Inconvenienti

Ieri un piccolo spaventino. Niente di tale, sembra già tutto risolto, ma tanto è bastato per farci provare (almeno a me, mentre Stefania pareva molto tranquilla) l’altro lato dell’attesa. L’ansia, la paura che qualcosa vada storto, la presa d’atto dei possibili inconvenienti. Non che non fossi preparato agli inconvenienti, figurarsi, semplicemente per ora è andato tutto talmente bene e in tranquillità che ci eravamo quasi abituati a questo stato di cose.

Ieri pomeriggio, nella sala d’aspetto del policlinico, pensavo a quante esperienze come la nostra si interrompono bruscamente prima del dovuto e a quante gioie e aspettative si portano dietro. Mi rendo conto che non ho mai ragionato davvero sul vuoto che lasciano e di come, dal di fuori, l’ho sempre sottostimato. Tendiamo a essere terribilmente superficiali sulle emozioni che non viviamo in prima persona.
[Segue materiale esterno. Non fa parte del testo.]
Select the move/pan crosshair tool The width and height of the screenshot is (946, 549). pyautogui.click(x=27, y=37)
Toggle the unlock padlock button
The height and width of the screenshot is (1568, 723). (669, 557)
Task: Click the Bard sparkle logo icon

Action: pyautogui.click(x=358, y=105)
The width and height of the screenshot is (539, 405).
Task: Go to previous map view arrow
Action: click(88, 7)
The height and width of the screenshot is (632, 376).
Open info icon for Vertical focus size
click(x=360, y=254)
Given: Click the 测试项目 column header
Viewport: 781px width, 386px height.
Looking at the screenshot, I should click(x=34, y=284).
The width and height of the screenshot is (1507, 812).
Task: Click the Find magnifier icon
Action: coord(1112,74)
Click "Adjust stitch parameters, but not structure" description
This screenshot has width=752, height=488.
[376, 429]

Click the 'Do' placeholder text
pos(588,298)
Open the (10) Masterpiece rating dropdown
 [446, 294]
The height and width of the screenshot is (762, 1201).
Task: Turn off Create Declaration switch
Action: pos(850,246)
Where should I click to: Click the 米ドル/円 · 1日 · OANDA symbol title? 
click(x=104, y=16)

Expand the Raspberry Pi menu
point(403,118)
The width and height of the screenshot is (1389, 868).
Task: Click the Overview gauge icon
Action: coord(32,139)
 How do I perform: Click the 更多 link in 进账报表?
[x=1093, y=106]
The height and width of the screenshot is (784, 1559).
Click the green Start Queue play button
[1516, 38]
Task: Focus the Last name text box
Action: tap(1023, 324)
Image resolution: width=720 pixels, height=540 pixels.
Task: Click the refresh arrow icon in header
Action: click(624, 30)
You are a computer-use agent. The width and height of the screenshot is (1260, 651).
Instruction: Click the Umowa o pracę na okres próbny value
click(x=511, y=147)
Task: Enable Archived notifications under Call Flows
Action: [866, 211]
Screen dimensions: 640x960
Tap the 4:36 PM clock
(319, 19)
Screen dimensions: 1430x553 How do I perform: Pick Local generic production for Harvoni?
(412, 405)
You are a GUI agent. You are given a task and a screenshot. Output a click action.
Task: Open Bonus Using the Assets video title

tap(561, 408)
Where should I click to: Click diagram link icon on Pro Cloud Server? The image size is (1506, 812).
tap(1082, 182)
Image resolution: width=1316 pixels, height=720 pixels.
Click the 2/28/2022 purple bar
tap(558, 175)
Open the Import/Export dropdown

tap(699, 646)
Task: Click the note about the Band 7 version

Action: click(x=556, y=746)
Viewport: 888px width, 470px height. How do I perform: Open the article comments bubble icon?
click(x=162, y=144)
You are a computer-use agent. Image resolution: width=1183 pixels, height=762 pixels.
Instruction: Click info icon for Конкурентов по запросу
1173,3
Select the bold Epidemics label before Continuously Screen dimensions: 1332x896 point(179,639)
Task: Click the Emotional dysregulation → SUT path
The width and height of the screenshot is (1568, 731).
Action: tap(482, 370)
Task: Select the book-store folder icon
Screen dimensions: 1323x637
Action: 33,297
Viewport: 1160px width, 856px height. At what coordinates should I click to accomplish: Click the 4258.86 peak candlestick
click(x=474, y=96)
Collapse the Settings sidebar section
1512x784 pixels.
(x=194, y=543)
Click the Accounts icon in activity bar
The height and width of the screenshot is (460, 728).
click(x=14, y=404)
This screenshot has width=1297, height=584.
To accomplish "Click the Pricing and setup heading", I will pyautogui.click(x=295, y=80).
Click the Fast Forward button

Ad ogni modo, il pomeriggio si è concluso con una visita di controllo in cui, oltre a una breve ecografia al nostro centimetrino (che sta benone e non mi stupirebbe se avesse fatto le boccacce agli ennesimi ultrasuoni), abbiamo potuto seguire in tempo quasi reale la cronaca di un cesareo alla 42.a settimana da cui è uscito un bimbo da Guinnes: 5,2 chilogrammi. E poi dicevano che io, dall’alto dei miei 4,3 chili ero già un bel campioncino, tsé. Infine, complice un errore di digitazione nel computer, in molti si sono complimentati con Stefania per l’ottima salute del suo utero da arzilla ottantenne.

Pomeriggio bizzarro, insomma.

Un Commento a “Inconvenienti”

  1. Stefania scrive:

    Penso che sia un grande dono essere scelti per dare l’opportunità ad un’anima di vivere un’esperienza terrena e credo che, soprattutto nei primi tempi, sia normale che quell’animella ci ripensi, o che forse vada bene aver vissuto così poco, che quel tempo basti già per apprendere qualcosa. E’ per questo che ero tranquilla: non posso interferire, non è una mia scelta. Ma all’inizio, dentro di me, ho pregato perchè non fosse tutto finito, perchè quell’esserino restasse con noi un altro po’, perchè non ci lasciasse così presto.